Delta Sigma Theta Sorority was founded on January 13, 1913 at Howard University. Less than two months after the sorority’s founding, the sorority began their political activism by participating in the historic 1913 Women’s Suffrage March on Pennsylvania Avenue in Washington, D.C. on March 3, 1913.
The Delta Sigma Theta members and the women from Chicago’s Alpha Suffrage Club with Ida B. Wells-Barnett were the only black women’s organizations to walk in the march. The sorority believed that black women needed the right to vote to protect against sexual exploitation, promote quality education, assist in the workforce, and empower their the African American community.
Black female marchers were subjected to racism, not only by people who were opposed to the enfranchisement of women, but by march organizers reluctant to advocate suffrage for black women.Since 1890, white Democrats of the southern states of the former Confederacy had ratified new state constitutional amendments and passed legislation that effectively disenfranchised most blacks and many poor whites. Black women marching for the right to vote reminded many that black men had also been disenfranchised. Also, in those years, Washington was effectively a segregated city in public areas. Mary Church Terrell recounted that she and the Delta Sigma Theta Founders had to assemble in an area specifically allocated for black women.
Although the young Founders were criticized for their participation in the suffrage march, none regretted her participation.

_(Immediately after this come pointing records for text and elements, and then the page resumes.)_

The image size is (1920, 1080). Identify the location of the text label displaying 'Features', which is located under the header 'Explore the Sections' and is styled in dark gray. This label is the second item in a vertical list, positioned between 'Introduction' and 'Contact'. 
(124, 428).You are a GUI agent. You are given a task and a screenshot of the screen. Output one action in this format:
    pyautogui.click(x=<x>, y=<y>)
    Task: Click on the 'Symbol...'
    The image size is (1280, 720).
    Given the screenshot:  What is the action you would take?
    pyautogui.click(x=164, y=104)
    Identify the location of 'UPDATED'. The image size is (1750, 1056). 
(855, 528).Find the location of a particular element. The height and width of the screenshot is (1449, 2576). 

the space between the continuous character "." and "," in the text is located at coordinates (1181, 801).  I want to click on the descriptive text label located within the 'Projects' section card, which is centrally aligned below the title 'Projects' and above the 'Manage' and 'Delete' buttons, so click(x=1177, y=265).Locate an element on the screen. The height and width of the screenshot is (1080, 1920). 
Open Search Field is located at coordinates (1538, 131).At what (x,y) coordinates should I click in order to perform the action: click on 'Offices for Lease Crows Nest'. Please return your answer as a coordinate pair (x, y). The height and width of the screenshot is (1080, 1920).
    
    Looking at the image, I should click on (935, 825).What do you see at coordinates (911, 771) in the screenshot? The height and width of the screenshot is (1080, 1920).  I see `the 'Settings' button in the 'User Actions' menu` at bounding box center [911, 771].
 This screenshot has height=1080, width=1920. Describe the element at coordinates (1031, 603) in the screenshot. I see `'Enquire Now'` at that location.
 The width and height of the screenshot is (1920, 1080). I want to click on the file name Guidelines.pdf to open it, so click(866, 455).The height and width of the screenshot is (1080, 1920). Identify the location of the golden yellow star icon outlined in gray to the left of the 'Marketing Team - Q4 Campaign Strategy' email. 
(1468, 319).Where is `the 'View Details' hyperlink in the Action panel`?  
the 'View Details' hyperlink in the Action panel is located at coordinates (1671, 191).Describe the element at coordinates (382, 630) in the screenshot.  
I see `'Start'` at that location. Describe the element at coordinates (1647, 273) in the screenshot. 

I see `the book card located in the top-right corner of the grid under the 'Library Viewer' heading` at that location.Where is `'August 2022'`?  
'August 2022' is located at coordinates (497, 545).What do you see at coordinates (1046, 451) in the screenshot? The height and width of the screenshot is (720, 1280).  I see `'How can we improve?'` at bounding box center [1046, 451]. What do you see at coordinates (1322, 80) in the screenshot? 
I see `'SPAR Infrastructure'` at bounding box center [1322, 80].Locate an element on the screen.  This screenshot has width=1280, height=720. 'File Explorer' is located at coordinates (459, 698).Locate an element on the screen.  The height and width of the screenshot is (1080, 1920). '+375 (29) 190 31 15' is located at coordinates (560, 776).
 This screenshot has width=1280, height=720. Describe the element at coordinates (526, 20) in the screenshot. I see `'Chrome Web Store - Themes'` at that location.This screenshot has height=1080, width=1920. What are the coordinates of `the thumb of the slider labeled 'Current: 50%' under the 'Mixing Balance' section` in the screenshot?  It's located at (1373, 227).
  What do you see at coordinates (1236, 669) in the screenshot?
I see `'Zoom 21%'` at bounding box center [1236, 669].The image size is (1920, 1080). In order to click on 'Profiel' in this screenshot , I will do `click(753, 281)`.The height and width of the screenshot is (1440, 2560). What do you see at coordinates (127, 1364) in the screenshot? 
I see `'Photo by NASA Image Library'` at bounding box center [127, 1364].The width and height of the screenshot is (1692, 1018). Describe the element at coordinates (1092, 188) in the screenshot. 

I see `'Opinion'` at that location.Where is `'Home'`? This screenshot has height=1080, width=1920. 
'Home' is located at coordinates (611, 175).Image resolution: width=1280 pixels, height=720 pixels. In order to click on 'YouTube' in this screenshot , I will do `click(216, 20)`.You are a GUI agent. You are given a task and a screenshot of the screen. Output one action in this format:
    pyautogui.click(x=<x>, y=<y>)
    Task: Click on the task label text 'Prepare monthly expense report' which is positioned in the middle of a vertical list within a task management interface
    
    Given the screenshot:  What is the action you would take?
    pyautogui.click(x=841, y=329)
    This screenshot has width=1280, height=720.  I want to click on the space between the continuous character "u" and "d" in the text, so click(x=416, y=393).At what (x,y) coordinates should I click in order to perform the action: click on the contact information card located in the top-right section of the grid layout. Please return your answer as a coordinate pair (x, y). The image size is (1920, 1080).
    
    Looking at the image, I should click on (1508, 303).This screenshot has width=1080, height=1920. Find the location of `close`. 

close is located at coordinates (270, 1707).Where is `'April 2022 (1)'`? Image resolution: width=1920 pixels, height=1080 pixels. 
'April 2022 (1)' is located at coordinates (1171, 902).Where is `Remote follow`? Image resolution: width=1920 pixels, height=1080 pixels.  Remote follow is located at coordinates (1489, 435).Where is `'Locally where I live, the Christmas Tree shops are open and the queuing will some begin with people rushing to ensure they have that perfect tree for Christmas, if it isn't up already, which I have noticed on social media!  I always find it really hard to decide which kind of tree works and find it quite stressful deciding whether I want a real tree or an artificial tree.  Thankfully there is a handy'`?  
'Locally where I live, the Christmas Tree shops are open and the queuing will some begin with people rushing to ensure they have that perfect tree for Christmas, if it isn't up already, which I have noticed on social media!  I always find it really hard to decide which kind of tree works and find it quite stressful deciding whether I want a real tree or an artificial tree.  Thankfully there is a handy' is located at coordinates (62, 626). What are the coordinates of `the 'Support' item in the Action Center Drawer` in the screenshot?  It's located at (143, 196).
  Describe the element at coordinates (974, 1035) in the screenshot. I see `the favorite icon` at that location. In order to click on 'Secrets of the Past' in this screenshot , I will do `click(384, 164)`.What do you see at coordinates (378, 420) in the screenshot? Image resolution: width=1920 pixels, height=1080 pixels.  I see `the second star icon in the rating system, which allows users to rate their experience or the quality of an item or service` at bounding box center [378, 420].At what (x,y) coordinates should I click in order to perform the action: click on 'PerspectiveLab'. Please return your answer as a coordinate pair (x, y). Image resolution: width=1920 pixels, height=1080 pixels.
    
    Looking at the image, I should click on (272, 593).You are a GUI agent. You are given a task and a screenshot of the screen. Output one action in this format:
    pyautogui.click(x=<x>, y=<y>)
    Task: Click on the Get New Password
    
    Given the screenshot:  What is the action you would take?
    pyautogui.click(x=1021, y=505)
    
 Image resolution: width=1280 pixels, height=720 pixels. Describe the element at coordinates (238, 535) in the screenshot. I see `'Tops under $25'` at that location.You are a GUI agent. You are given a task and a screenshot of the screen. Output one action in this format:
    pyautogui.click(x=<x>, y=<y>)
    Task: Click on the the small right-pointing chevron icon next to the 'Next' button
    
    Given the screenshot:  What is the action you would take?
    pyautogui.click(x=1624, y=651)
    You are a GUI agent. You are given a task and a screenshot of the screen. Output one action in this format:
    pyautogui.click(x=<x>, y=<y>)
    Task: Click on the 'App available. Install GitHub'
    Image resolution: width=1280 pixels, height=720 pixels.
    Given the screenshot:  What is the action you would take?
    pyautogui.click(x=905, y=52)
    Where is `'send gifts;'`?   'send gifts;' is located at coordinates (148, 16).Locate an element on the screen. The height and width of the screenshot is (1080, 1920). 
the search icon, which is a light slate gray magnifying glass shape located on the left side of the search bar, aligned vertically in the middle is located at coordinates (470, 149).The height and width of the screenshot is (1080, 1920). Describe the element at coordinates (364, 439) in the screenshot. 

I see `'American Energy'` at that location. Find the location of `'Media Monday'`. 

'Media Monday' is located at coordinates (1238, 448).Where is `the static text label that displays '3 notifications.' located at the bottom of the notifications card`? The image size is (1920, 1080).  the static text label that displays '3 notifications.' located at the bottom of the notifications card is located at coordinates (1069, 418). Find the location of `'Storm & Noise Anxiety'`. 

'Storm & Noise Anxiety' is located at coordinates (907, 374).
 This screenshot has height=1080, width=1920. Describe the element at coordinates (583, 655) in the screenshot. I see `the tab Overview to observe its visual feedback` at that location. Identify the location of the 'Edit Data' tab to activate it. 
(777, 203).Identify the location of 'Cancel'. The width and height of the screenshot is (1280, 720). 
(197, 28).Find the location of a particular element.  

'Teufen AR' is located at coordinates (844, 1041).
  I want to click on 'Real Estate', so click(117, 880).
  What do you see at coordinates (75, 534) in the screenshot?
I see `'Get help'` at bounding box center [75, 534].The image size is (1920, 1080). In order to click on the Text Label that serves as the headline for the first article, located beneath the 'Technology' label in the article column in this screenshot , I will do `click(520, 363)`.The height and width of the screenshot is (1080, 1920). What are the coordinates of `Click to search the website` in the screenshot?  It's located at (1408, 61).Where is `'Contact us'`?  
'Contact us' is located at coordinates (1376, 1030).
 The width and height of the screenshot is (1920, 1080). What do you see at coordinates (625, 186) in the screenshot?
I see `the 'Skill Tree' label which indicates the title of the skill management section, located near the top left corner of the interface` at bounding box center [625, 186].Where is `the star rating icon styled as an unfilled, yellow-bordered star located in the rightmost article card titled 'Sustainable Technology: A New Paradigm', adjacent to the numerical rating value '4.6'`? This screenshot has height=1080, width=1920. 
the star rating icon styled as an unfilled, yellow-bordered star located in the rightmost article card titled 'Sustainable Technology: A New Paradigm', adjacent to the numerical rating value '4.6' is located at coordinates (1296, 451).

Florence Letcher Toms commented, “We marched that day in order that women might come into their own, because we believed that women not only needed an education, but they needed a broader horizon in which they may use that education. And the right to vote would give them that privilege.”
Sigma Lambda Xi recognizes the strength and tenacity our Delta ancestors faced. We are beneficiaries of their hard work. It is our duty to remind everyone of the role Delta Sigma Theta played during this movement.